=== QUELLE ===
Bei der Bewertung der zum Aktivvermögen gehörenden Gegenstände ist nicht von Buchwerten, sondern von den tatsächlichen Zeitwerten auszugehen[79]. Dieser Zeitwert ist naturgemäß davon abhängig, ob das Unternehmen stillgelegt oder fortgeführt wird. Im Falle einer Stilllegung sind diejenigen Werte zugrunde zu legen, die sich voraussichtlich im Wege einer kurzfristigen Veräußerung des Schuldnervermögens am Markt erzielen lassen (Liquidationswerte). Ist es aber nach den begründeten Darlegungen des vorläufigen Insolvenzverwalters ausreichend wahrscheinlich, dass das Schuldnerunternehmen fortgeführt und voraussichtlich erhalten werden kann, darf der Vergütungsberechnung ein ggf. höherer Fortführungswert des jeweiligen Vermögensgegenstandes zugrunde gelegt werden[80].

=== BEREITGESTELLTES MATERIAL ===
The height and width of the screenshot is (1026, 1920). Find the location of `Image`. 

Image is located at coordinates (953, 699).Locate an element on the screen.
--
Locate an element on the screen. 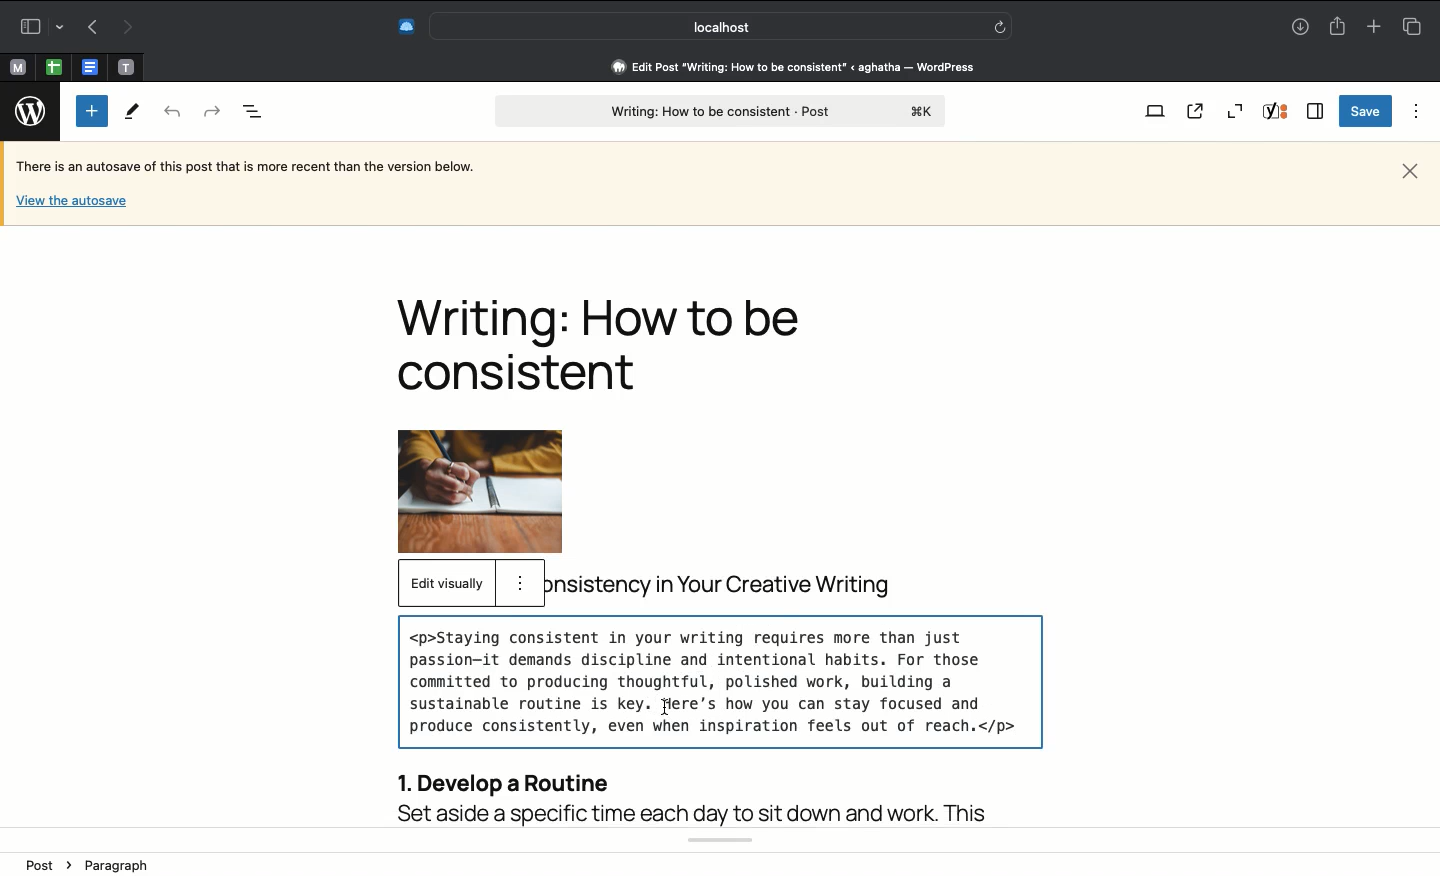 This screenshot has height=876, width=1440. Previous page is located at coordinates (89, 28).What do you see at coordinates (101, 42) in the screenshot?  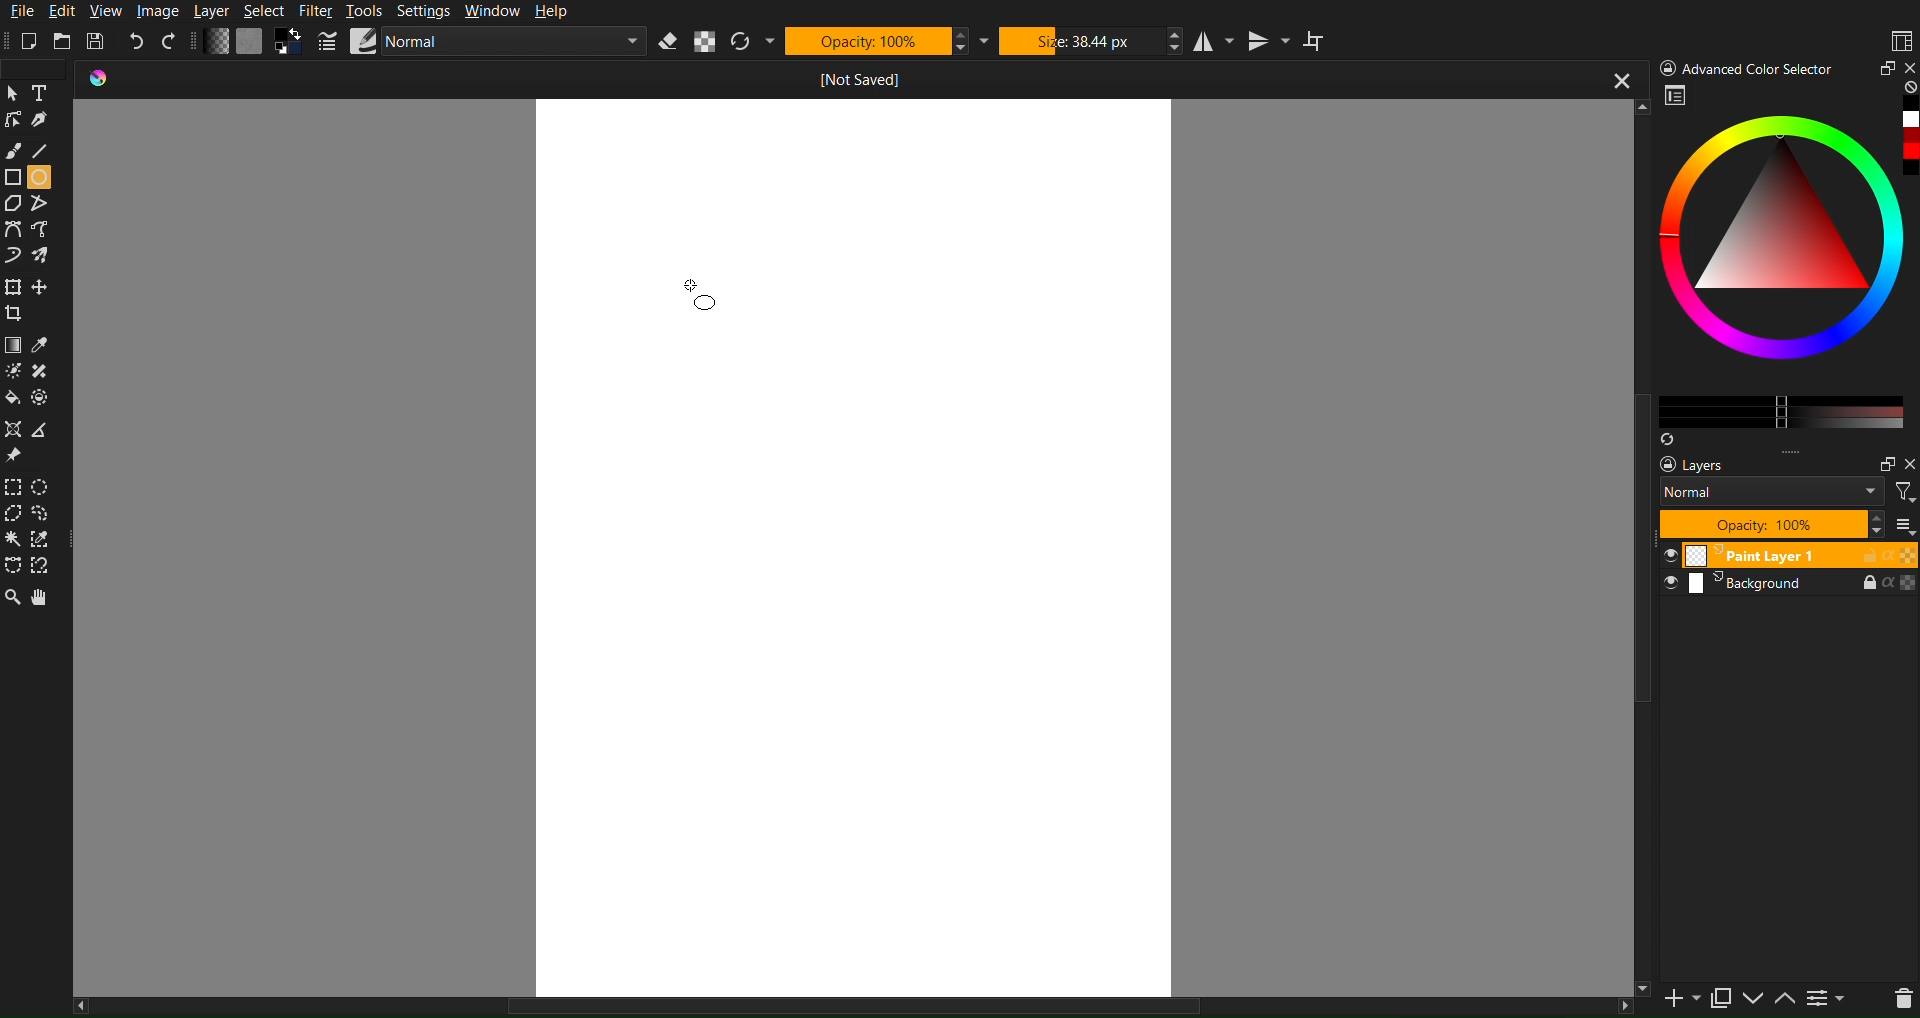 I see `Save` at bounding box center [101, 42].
...
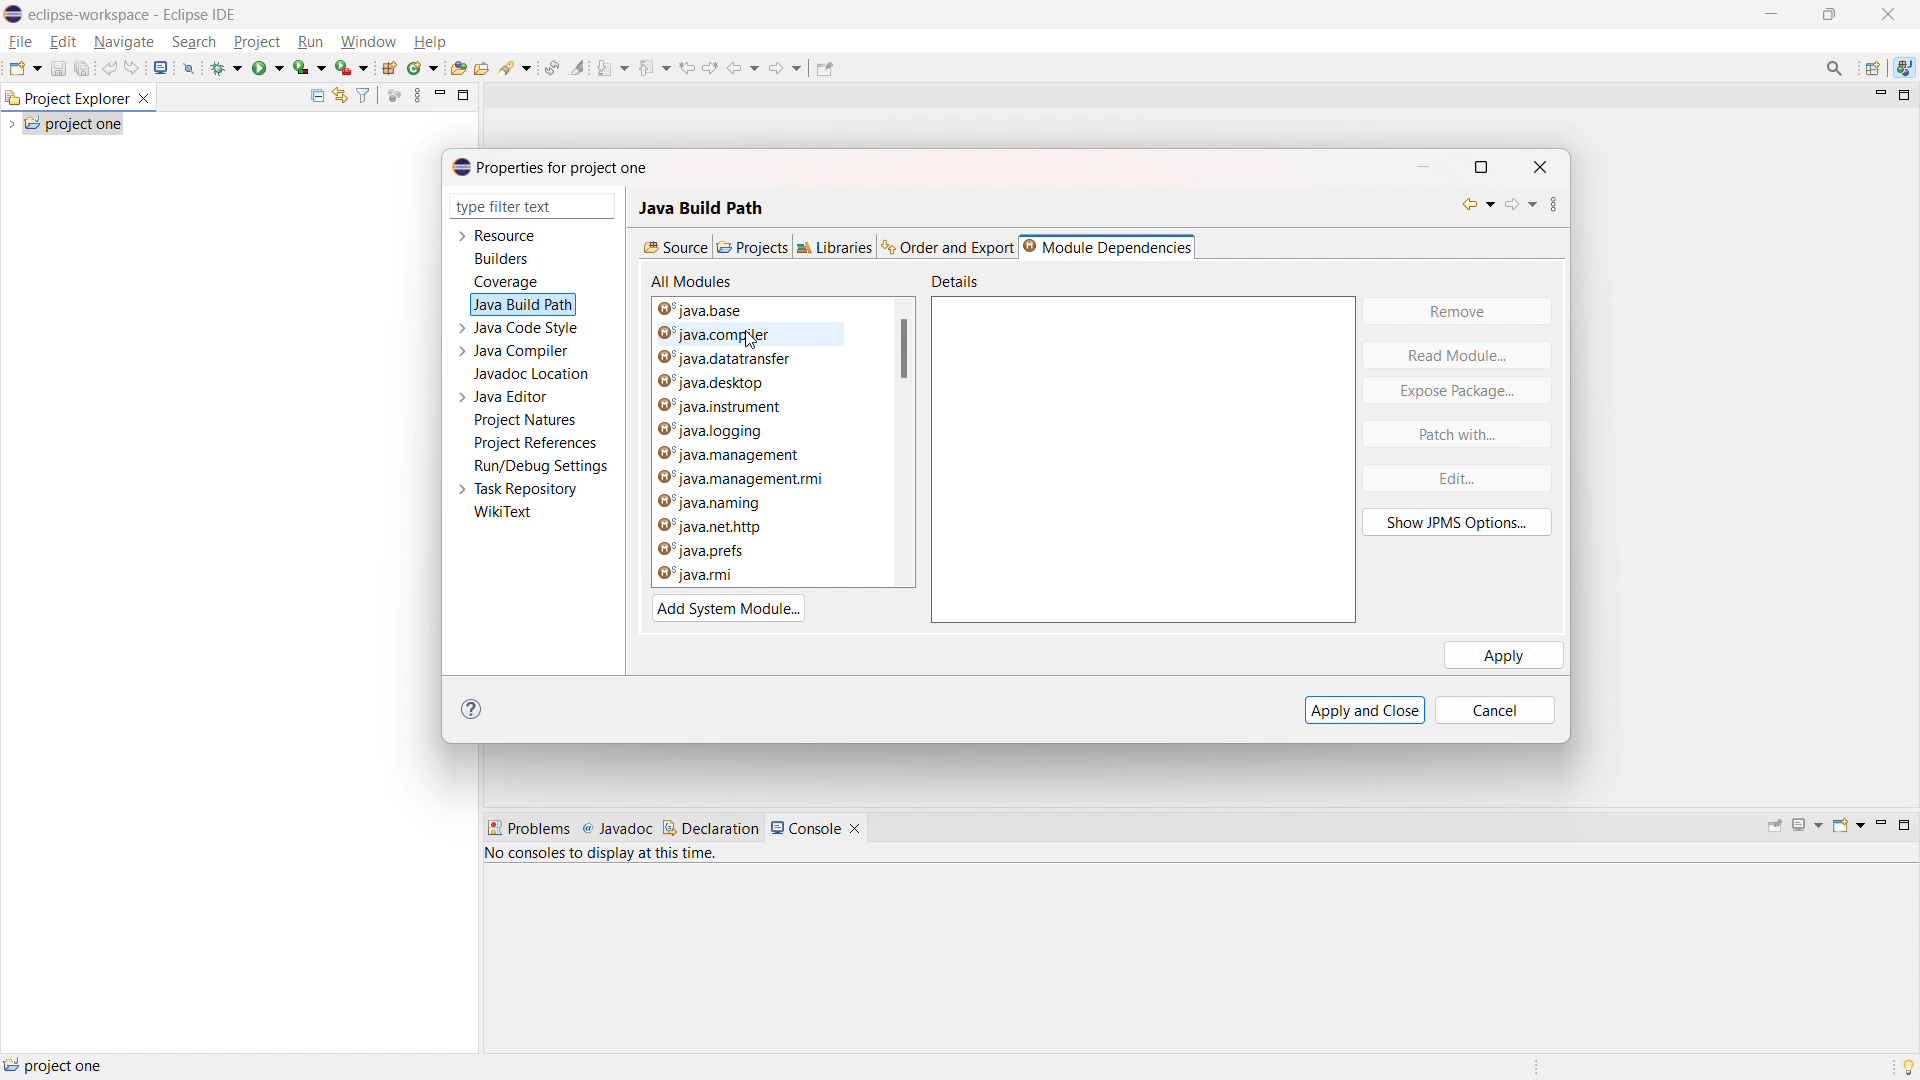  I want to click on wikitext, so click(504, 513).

=== ZIEL 1 ===
Gib aus dem Text zur Bewertung des Aktivvermögens den Teil wortgetreu wieder, der mit den Worten „Bei der Bewertung“ anfängt und mit „zugrunde gelegt werden[80].“ schließt.
=== ZIEL 2 ===
Nenne alle zusammengesetzten Begriffe auf „-wert“ oder „-werte“, die im Text zur Bewertung des Aktivvermögens vorkommen. Führe jeden Begriff einmal auf, in der Form seines ersten Auftretens.
=== ZIEL 3 ===
Führe den Text zur Bewertung des Aktivvermögens im Anschluss an seinen letzten Satz weiter.

=== ENDERGEBNIS 1 ===
Bei der Bewertung der zum Aktivvermögen gehörenden Gegenstände ist nicht von Buchwerten, sondern von den tatsächlichen Zeitwerten auszugehen[79]. Dieser Zeitwert ist naturgemäß davon abhängig, ob das Unternehmen stillgelegt oder fortgeführt wird. Im Falle einer Stilllegung sind diejenigen Werte zugrunde zu legen, die sich voraussichtlich im Wege einer kurzfristigen Veräußerung des Schuldnervermögens am Markt erzielen lassen (Liquidationswerte). Ist es aber nach den begründeten Darlegungen des vorläufigen Insolvenzverwalters ausreichend wahrscheinlich, dass das Schuldnerunternehmen fortgeführt und voraussichtlich erhalten werden kann, darf der Vergütungsberechnung ein ggf. höherer Fortführungswert des jeweiligen Vermögensgegenstandes zugrunde gelegt werden[80].

=== ENDERGEBNIS 2 ===
Buchwerten, Zeitwerten, Liquidationswerte, Fortführungswert

=== ENDERGEBNIS 3 ===
 

Rn 30

Bereits mit der 1. Änderungsverordnung zur InsVV v. 4.10.2004 hat der Verordnungsgeber klargestellt, dass in die Berechnungsgrundlage das gesamte Vermögen einzubeziehen ist, auf das sich die Tätigkeit des vorläufigen Verwalters während des Eröffnungsverfahrens erstreckt. Damit sollte schon damals zum Ausdruck gebracht werden, dass alle Vermögensgegenstände zu berücksichtigen sind, auf die sich die Tätigkeit des vorläufigen Verwalters erstreckt, unabhängig davon, ob sich diese Vermögensgegenstände noch zum Stichtag der Verfahrenseröff...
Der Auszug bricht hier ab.